• Exercise description: Below are some entries. Return exactly the lines from the one with "Retweet this post using the retweet icon" through the final line, leaving out any pictures.

:: Supplied data ::

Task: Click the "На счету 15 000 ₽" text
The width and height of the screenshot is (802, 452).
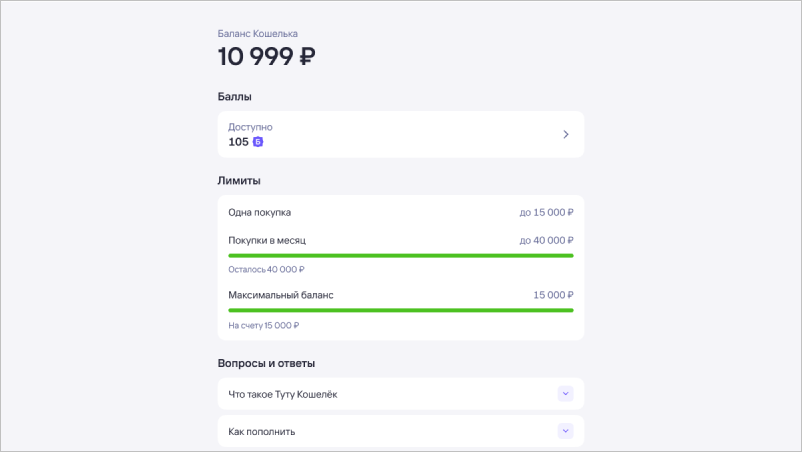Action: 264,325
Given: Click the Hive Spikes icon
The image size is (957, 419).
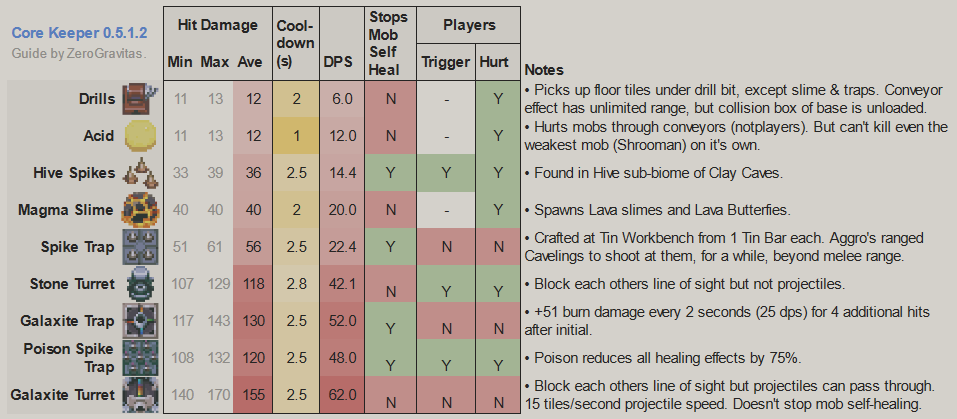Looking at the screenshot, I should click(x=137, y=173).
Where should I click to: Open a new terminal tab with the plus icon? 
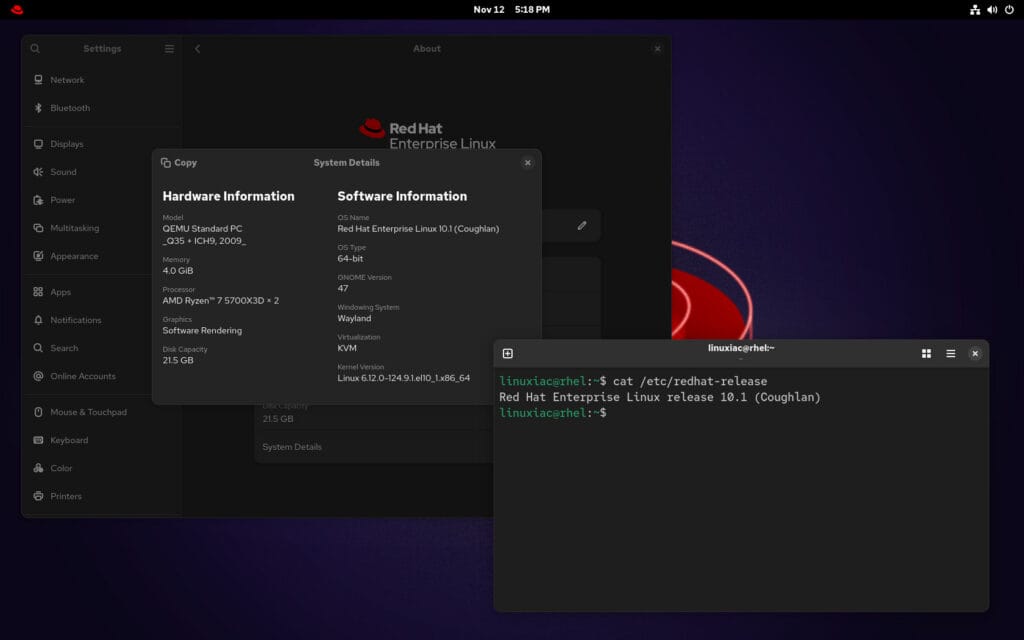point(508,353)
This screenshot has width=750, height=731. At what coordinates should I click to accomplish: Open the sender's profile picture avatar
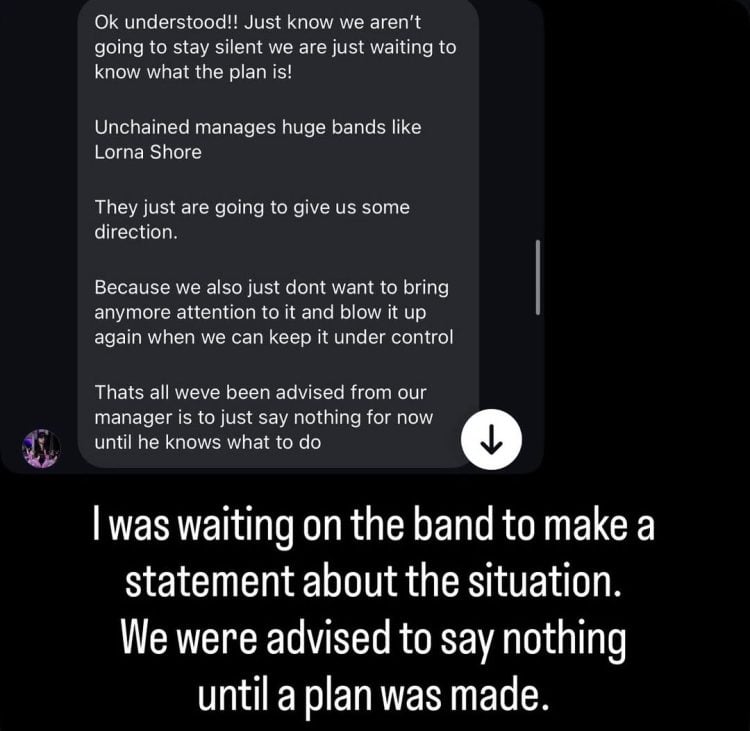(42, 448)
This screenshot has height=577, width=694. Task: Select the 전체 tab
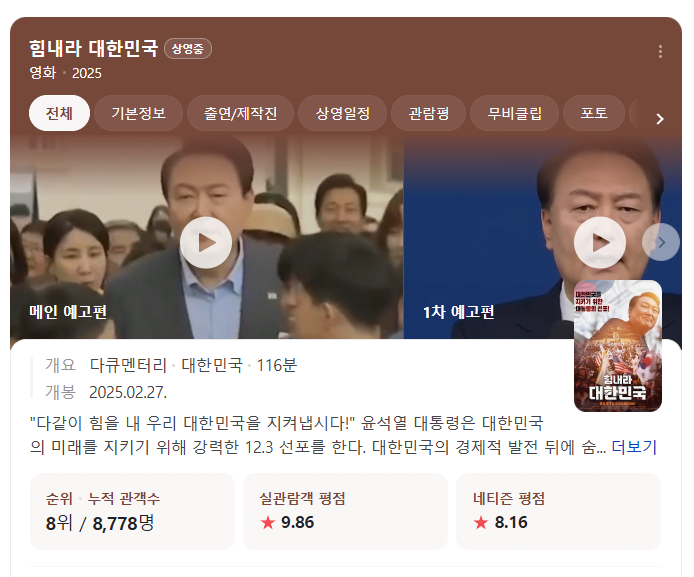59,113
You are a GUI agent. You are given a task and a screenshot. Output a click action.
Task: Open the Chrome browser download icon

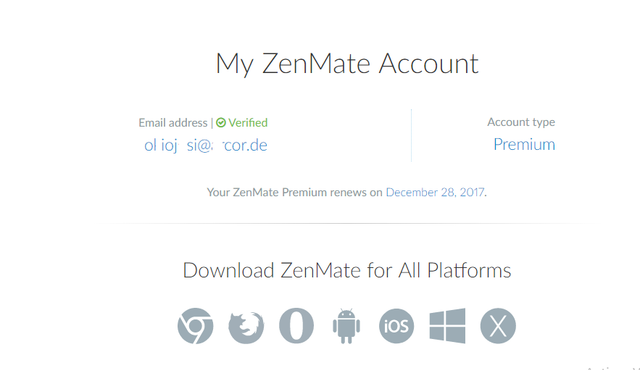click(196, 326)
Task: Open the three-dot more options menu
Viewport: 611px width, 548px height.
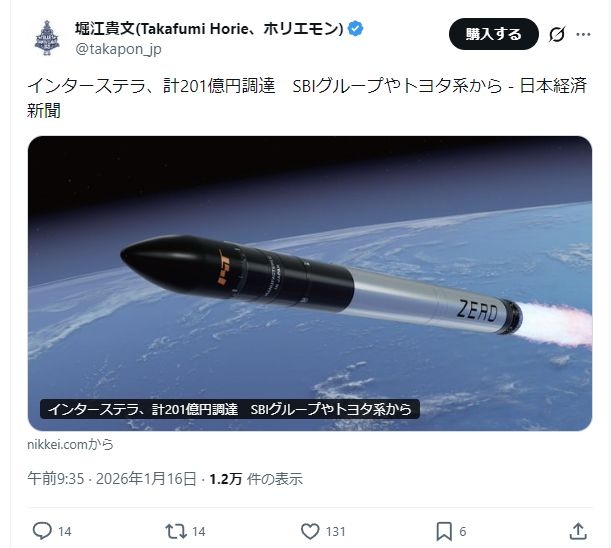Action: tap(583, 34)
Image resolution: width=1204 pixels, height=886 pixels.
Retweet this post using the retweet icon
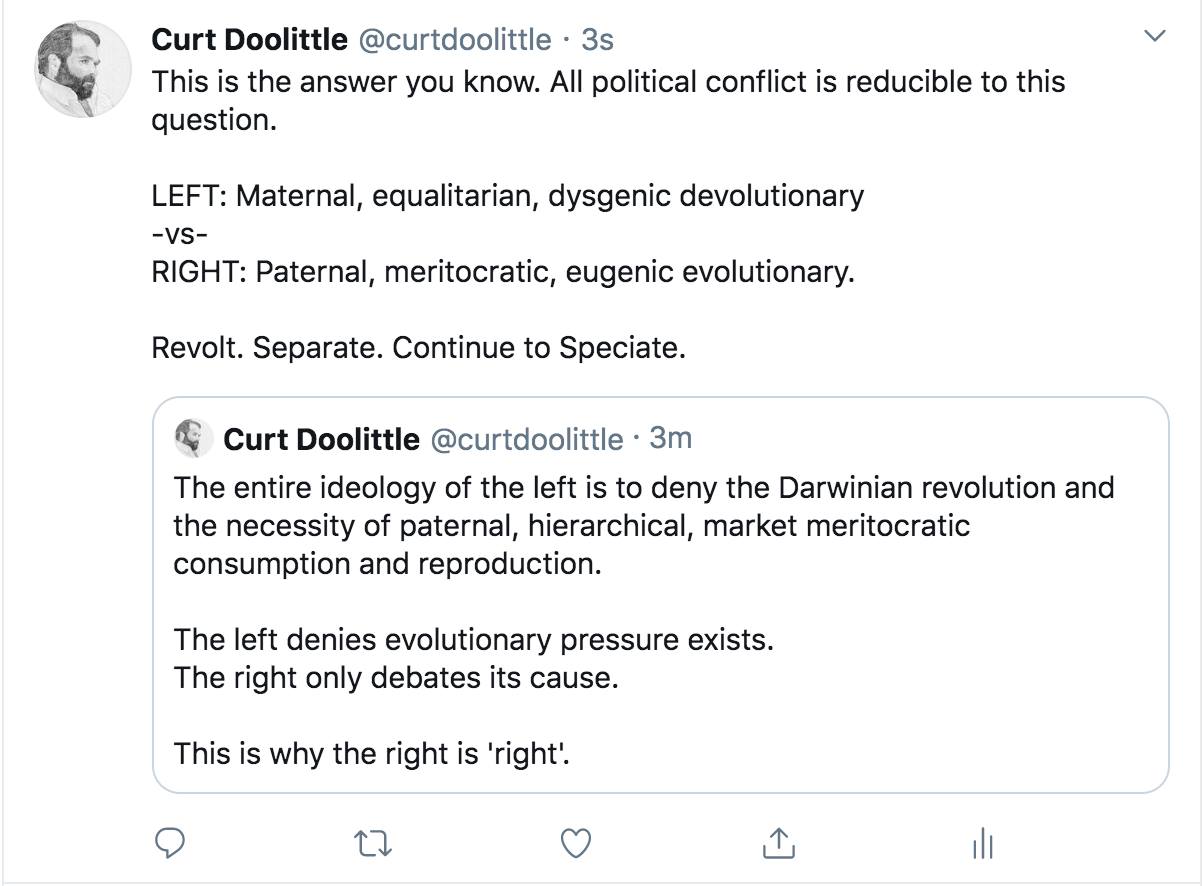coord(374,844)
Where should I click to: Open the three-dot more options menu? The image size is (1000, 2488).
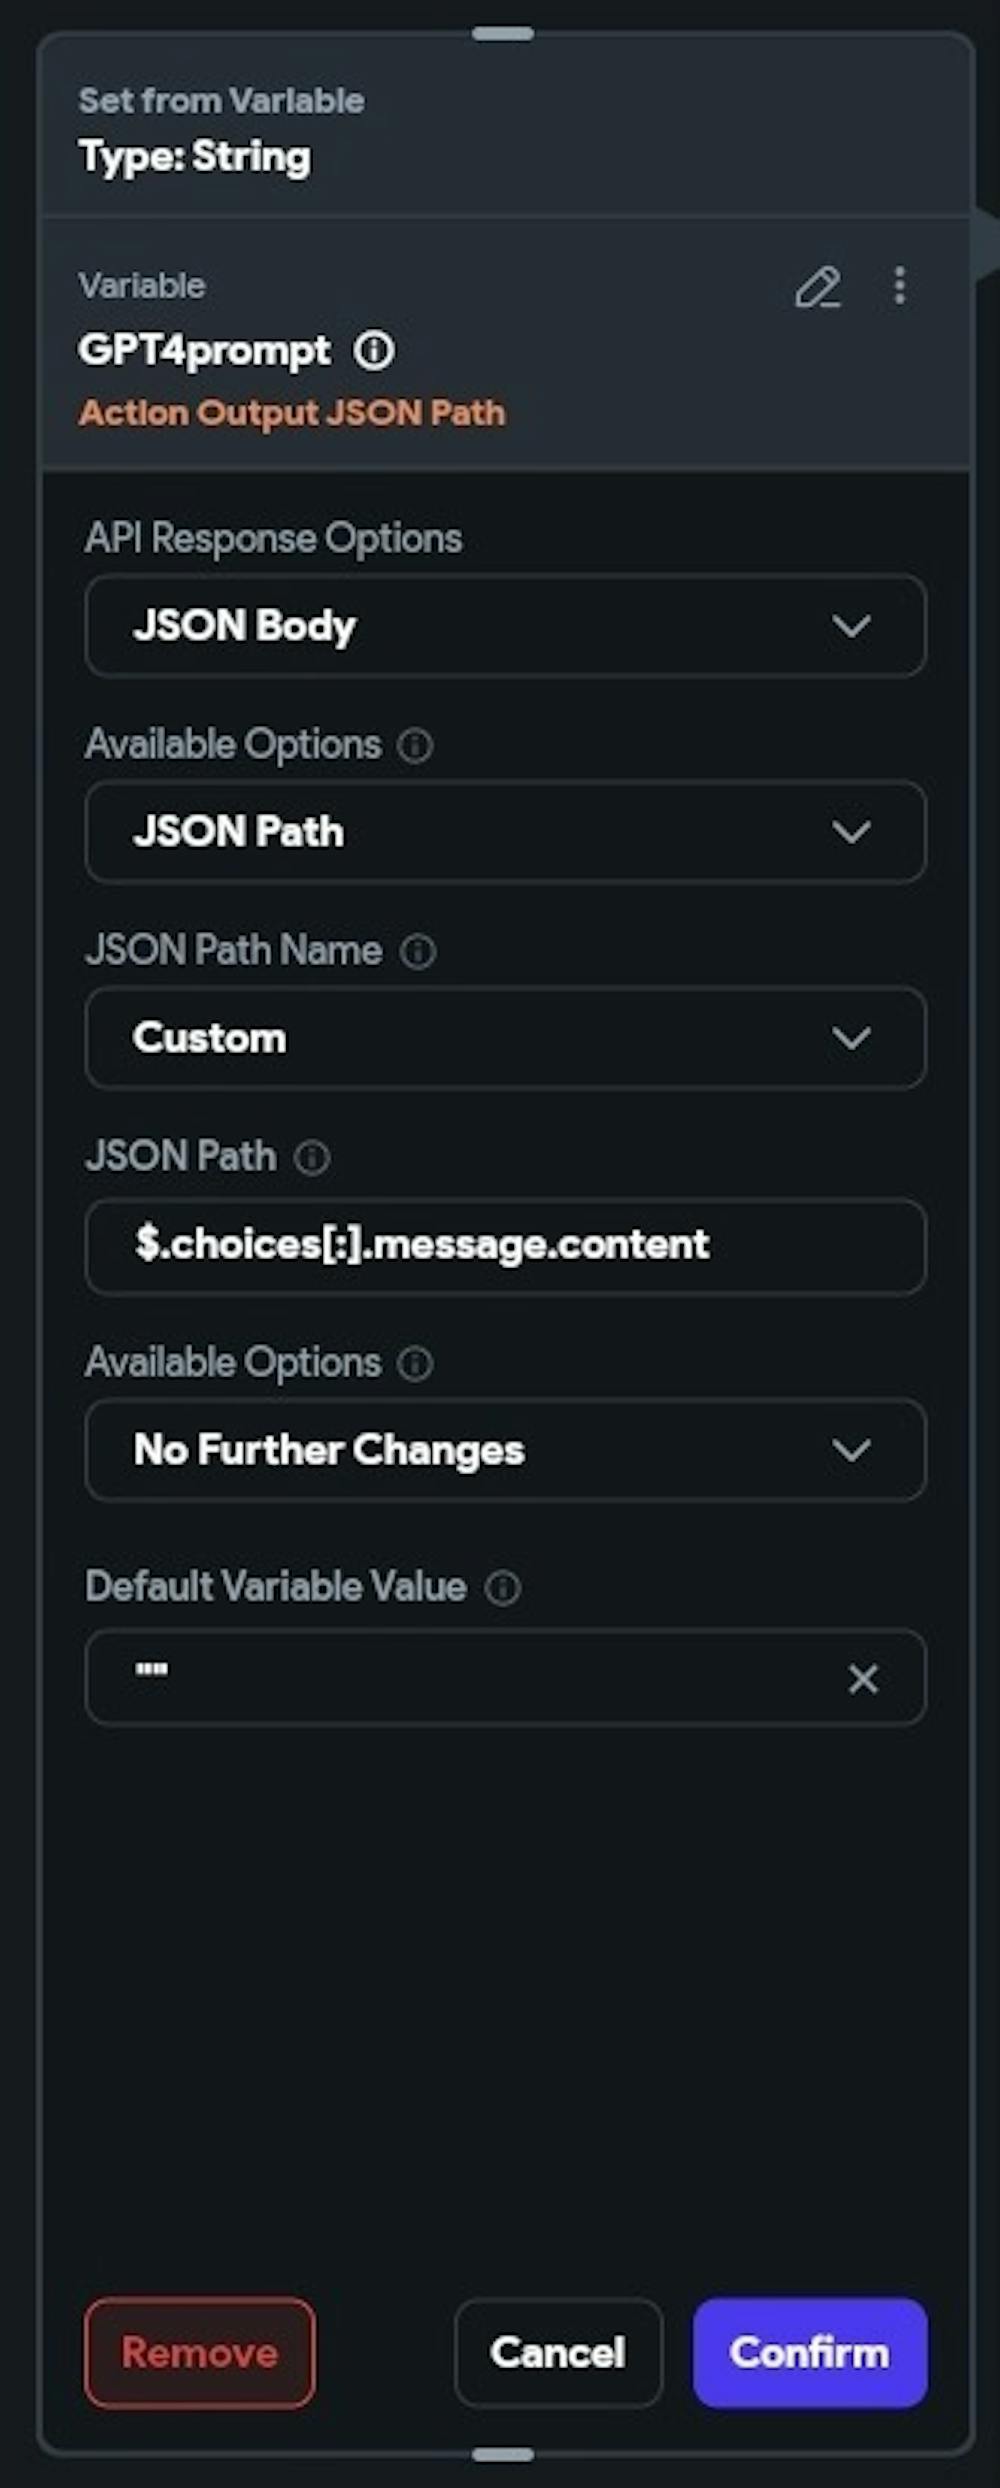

:::

• Exercise answer:
Retweet this post using the retweet icon
coord(374,844)
Where should I click to: Open the three-dot more options menu? The image size is (1000, 2488).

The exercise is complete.